练习题目 → 请将下列清单中的各行原样返回，不作任何改动。

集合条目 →
◆ ◆ ◆ ◆
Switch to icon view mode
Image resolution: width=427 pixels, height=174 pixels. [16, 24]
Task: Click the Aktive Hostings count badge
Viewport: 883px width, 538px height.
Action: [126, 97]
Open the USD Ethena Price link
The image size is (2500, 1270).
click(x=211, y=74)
◆ ◆ ◆ ◆
本题答案 →
Switch to icon view mode
Image resolution: width=427 pixels, height=174 pixels. [16, 24]
Task: Click the Aktive Hostings count badge
Viewport: 883px width, 538px height.
Action: [126, 97]
Open the USD Ethena Price link
The image size is (2500, 1270).
click(x=211, y=74)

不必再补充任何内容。